*** Block opens ***

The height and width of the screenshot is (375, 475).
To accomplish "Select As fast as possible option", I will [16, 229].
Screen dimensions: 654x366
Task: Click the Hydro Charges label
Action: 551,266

*** Block closes ***

**WHAT YOU WILL DO**
Generate a verbatim printout of all the entries.

**ANSWER SPACE**
The height and width of the screenshot is (375, 475).
To accomplish "Select As fast as possible option", I will [16, 229].
Screen dimensions: 654x366
Task: Click the Hydro Charges label
Action: 551,266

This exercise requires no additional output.